Task instructions> Exactly the lines from the opening of the data through the line containing "Task: Click the Take Snapshot camera icon" should be reproduced, please, with nothing added.

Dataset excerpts
*** Begin section ***

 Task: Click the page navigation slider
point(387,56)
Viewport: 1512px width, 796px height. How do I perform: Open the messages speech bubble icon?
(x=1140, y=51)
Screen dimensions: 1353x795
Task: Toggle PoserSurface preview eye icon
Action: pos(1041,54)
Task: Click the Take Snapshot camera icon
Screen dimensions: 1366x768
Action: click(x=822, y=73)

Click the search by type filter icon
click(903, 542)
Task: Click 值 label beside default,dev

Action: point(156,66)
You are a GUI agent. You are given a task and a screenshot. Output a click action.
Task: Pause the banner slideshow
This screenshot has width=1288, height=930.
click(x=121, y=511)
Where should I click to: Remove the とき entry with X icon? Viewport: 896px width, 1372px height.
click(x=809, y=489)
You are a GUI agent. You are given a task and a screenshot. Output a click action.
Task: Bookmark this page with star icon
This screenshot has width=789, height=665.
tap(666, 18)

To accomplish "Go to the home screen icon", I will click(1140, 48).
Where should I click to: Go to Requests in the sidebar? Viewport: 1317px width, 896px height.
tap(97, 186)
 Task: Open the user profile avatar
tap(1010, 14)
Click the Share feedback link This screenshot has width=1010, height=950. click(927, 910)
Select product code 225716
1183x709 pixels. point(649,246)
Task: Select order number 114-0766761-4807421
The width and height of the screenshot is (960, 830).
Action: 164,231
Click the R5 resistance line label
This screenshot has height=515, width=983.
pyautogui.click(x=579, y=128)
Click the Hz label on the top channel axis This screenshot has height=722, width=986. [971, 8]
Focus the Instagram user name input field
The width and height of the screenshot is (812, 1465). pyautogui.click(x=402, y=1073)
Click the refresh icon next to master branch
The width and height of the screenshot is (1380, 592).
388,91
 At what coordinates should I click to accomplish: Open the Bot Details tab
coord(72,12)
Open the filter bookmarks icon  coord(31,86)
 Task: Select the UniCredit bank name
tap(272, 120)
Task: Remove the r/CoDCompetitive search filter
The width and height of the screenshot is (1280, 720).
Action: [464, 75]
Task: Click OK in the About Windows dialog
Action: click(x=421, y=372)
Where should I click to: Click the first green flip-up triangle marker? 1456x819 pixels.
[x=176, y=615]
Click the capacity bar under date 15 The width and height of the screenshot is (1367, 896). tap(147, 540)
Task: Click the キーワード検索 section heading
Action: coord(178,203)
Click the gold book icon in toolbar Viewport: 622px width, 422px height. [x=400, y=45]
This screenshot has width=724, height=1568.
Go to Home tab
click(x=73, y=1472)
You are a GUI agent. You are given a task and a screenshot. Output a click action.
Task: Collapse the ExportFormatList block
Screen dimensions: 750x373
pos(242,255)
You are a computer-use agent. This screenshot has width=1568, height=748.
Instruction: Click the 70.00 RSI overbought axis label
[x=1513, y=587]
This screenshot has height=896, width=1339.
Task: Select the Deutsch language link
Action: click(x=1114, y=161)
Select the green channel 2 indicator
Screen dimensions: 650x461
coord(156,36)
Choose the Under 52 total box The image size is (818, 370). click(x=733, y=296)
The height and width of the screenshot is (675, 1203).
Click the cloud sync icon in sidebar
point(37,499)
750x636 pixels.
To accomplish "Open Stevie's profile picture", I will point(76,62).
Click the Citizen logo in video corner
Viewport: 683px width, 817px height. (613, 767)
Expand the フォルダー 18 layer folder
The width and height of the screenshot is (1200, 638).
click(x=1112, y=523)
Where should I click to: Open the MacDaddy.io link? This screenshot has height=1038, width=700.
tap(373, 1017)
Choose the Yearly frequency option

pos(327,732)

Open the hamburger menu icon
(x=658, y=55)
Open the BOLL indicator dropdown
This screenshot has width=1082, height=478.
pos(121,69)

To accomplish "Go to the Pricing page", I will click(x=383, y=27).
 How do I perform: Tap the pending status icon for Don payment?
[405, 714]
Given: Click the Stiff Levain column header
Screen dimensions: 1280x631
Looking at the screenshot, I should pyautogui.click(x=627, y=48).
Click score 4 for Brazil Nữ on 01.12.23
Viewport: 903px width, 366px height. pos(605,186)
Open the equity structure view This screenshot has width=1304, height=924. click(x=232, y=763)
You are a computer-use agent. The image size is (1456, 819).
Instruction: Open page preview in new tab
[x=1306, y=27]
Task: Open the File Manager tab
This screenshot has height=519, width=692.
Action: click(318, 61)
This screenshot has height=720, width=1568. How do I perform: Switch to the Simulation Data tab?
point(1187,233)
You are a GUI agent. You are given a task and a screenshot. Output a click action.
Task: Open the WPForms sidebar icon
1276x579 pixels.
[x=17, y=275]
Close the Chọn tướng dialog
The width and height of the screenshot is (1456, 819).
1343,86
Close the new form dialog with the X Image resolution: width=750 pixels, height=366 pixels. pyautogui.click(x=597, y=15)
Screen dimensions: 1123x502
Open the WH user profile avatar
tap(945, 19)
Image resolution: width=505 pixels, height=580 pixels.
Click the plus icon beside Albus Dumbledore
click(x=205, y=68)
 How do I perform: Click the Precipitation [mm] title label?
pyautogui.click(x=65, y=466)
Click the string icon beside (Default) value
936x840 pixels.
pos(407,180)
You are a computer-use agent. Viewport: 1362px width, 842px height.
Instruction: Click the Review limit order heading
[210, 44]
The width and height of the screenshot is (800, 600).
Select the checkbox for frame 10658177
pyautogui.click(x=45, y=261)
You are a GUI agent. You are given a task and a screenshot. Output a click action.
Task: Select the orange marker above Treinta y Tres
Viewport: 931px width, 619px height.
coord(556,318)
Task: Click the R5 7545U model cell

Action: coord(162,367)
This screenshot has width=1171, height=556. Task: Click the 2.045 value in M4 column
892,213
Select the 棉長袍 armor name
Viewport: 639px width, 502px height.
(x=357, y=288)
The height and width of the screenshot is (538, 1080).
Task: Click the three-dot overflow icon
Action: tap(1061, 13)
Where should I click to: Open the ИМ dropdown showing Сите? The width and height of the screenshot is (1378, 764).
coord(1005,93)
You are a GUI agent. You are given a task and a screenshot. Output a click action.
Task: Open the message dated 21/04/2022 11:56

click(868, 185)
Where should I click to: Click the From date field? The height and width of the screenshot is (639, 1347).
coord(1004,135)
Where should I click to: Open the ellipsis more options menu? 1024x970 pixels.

*** End section ***

Task answer>
 Task: Click the page navigation slider
point(387,56)
Viewport: 1512px width, 796px height. How do I perform: Open the messages speech bubble icon?
(x=1140, y=51)
Screen dimensions: 1353x795
Task: Toggle PoserSurface preview eye icon
Action: pos(1041,54)
Task: Click the Take Snapshot camera icon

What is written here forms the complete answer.